WORK REQUIRED:
Swap "Instruction" for "Command" in the part of the items that opens with the line containing "Open Susan's lab order via row arrow" and closes with the line containing "pyautogui.click(x=459, y=227)", and give back only those lines with everything else unchanged.
----- MATERIAL PROVIDED
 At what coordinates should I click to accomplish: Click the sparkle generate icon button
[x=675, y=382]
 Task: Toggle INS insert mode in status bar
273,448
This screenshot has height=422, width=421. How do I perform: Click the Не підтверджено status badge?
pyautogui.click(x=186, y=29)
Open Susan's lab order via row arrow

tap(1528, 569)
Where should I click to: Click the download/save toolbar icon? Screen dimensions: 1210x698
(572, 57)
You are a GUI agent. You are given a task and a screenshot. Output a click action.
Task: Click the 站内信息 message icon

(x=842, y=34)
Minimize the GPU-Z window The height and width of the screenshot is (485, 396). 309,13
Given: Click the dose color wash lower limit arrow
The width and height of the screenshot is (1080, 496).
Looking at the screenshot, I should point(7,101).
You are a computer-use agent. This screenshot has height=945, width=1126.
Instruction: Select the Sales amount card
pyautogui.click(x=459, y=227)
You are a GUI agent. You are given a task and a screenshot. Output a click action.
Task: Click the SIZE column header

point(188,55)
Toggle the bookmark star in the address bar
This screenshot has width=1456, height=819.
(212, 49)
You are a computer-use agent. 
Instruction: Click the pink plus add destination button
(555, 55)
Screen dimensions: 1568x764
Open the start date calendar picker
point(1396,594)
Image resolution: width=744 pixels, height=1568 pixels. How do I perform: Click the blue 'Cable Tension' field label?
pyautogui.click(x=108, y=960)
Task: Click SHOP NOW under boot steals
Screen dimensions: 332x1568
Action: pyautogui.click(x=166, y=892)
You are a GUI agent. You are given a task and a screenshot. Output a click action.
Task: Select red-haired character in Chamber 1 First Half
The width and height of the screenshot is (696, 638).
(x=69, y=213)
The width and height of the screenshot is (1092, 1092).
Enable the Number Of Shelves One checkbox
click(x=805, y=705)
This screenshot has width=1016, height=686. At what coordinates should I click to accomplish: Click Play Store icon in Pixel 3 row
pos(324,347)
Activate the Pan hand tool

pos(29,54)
----------
ANSWER TO THE EXERCISE:
Open Susan's lab order via row arrow

tap(1528, 569)
Where should I click to: Click the download/save toolbar icon? Screen dimensions: 1210x698
(572, 57)
You are a GUI agent. You are given a task and a screenshot. Output a click action.
Task: Click the 站内信息 message icon

(x=842, y=34)
Minimize the GPU-Z window The height and width of the screenshot is (485, 396). 309,13
Given: Click the dose color wash lower limit arrow
The width and height of the screenshot is (1080, 496).
Looking at the screenshot, I should point(7,101).
You are a computer-use agent. This screenshot has height=945, width=1126.
Command: Select the Sales amount card
pyautogui.click(x=459, y=227)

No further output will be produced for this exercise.